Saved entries
------------------------------------

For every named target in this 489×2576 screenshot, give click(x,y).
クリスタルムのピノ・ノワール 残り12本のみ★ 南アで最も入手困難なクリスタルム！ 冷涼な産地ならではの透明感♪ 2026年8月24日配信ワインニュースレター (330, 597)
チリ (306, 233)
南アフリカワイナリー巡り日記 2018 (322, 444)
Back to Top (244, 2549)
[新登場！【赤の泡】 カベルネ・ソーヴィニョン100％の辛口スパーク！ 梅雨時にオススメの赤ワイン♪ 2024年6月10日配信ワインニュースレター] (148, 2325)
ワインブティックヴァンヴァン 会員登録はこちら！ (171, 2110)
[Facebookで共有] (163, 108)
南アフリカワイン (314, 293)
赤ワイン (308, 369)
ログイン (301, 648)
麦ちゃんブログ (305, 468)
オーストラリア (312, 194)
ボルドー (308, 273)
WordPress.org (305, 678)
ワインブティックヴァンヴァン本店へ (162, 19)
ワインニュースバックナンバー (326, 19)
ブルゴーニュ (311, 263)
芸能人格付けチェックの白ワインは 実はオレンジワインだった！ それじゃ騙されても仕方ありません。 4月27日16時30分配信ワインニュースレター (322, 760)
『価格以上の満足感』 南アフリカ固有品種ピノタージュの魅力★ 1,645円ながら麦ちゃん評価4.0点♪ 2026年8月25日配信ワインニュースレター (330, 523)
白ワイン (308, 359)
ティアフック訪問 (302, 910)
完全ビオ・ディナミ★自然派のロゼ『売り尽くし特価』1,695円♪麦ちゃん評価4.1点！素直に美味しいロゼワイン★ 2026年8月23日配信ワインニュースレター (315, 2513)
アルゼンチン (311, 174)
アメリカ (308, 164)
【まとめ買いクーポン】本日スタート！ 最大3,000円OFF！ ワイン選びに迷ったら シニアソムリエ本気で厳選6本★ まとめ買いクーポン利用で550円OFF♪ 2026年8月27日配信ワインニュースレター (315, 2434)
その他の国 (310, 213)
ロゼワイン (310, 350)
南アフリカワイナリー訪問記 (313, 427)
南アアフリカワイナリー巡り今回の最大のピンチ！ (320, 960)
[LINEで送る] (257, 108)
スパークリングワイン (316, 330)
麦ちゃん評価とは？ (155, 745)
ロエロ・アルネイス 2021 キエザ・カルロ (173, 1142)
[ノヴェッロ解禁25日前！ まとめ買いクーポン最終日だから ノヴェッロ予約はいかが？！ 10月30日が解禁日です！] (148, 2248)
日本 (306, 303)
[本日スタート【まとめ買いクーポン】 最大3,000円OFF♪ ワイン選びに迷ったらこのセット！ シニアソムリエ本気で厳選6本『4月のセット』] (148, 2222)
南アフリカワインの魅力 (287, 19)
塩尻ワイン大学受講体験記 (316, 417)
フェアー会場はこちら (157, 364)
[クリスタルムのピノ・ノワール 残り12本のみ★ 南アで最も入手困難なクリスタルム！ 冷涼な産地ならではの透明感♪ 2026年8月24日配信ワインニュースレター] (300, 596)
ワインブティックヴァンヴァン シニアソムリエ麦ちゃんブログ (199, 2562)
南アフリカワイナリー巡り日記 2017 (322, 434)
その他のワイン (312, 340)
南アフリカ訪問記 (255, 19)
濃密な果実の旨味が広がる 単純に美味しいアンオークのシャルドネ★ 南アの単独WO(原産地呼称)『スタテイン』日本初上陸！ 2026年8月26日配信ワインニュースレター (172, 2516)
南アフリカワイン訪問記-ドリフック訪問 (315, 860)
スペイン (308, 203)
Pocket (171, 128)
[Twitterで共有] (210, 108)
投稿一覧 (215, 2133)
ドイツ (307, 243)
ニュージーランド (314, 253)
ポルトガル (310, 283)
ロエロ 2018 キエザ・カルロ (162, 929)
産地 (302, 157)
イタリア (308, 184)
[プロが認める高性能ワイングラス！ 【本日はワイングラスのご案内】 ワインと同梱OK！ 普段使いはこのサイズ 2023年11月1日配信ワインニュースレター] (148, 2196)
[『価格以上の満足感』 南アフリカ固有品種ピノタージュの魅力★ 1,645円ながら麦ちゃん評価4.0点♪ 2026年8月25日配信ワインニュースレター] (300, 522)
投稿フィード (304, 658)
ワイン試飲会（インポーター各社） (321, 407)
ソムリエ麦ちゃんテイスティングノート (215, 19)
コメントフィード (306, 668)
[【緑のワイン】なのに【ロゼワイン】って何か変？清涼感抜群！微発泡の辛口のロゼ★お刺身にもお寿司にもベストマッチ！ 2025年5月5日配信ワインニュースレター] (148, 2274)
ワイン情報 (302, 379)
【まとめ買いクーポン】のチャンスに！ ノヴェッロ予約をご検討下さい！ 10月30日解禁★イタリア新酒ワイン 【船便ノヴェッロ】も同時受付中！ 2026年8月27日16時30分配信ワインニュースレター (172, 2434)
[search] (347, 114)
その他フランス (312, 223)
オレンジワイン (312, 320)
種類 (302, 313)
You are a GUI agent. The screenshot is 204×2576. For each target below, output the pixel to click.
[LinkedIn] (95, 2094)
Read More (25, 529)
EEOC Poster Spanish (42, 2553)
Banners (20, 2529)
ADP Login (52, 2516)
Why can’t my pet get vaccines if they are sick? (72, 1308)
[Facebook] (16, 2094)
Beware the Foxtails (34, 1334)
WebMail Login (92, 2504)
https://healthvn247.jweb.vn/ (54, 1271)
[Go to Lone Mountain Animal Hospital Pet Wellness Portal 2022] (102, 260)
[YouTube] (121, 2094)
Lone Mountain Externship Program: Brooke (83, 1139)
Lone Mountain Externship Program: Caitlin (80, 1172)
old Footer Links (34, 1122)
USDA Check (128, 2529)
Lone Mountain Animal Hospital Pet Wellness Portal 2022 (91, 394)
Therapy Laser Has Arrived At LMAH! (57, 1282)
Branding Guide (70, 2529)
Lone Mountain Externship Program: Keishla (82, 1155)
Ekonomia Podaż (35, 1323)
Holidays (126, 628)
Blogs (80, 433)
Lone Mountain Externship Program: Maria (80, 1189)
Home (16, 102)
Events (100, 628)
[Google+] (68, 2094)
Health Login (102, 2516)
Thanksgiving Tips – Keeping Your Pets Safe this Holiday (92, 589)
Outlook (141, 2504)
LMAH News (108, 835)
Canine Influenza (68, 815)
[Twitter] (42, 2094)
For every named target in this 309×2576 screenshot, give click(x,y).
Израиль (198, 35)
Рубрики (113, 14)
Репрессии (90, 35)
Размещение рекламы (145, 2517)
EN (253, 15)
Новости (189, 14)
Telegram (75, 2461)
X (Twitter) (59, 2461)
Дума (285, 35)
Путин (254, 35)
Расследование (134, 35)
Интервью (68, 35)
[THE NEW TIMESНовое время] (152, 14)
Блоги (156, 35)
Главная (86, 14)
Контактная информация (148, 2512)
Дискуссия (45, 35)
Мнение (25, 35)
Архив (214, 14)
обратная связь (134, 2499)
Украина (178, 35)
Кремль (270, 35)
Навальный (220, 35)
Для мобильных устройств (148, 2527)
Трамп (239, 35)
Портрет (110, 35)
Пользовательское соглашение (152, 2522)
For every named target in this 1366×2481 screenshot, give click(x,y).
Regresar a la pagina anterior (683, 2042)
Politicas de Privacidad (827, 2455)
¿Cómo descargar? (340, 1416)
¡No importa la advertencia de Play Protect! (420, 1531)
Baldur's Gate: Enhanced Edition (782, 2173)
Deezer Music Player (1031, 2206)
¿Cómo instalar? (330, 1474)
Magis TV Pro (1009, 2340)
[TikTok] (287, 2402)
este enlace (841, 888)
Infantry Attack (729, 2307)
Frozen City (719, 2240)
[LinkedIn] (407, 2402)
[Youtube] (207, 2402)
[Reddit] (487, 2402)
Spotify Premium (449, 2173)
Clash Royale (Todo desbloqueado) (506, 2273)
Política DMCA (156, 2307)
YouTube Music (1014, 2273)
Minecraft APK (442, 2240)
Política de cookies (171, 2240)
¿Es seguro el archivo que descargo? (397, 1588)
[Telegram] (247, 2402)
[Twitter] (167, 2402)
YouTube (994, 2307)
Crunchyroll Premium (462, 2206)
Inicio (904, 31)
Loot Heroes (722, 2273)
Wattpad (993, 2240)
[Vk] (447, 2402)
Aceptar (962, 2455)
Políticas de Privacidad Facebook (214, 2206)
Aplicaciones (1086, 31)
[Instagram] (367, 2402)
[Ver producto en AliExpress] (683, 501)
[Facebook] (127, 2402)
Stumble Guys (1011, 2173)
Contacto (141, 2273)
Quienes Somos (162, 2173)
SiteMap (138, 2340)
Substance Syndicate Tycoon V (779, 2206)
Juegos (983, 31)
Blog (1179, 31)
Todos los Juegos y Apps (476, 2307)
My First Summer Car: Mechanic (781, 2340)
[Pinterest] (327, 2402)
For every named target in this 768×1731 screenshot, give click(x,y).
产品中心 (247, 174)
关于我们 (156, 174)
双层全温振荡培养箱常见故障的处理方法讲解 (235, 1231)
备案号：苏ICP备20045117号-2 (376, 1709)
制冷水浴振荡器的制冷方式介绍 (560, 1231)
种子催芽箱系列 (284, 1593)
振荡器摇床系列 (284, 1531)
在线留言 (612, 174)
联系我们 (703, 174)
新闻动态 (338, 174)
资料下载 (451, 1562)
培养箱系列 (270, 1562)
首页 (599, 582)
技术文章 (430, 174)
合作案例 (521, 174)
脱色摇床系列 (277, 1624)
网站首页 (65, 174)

------------------------------------

*What is being asked*
Please copy the lines above from the line with "Дума (285, 35)" up to and including the line with "Frozen City (719, 2240)", exactly as written and with nothing else.

*Solution*
Дума (285, 35)
Путин (254, 35)
Расследование (134, 35)
Интервью (68, 35)
[THE NEW TIMESНовое время] (152, 14)
Блоги (156, 35)
Главная (86, 14)
Контактная информация (148, 2512)
Дискуссия (45, 35)
Мнение (25, 35)
Архив (214, 14)
обратная связь (134, 2499)
Украина (178, 35)
Кремль (270, 35)
Навальный (220, 35)
Для мобильных устройств (148, 2527)
Трамп (239, 35)
Портрет (110, 35)
Пользовательское соглашение (152, 2522)
For every named target in this 1366×2481 screenshot, give click(x,y).
Regresar a la pagina anterior (683, 2042)
Politicas de Privacidad (827, 2455)
¿Cómo descargar? (340, 1416)
¡No importa la advertencia de Play Protect! (420, 1531)
Baldur's Gate: Enhanced Edition (782, 2173)
Deezer Music Player (1031, 2206)
¿Cómo instalar? (330, 1474)
Magis TV Pro (1009, 2340)
[TikTok] (287, 2402)
este enlace (841, 888)
Infantry Attack (729, 2307)
Frozen City (719, 2240)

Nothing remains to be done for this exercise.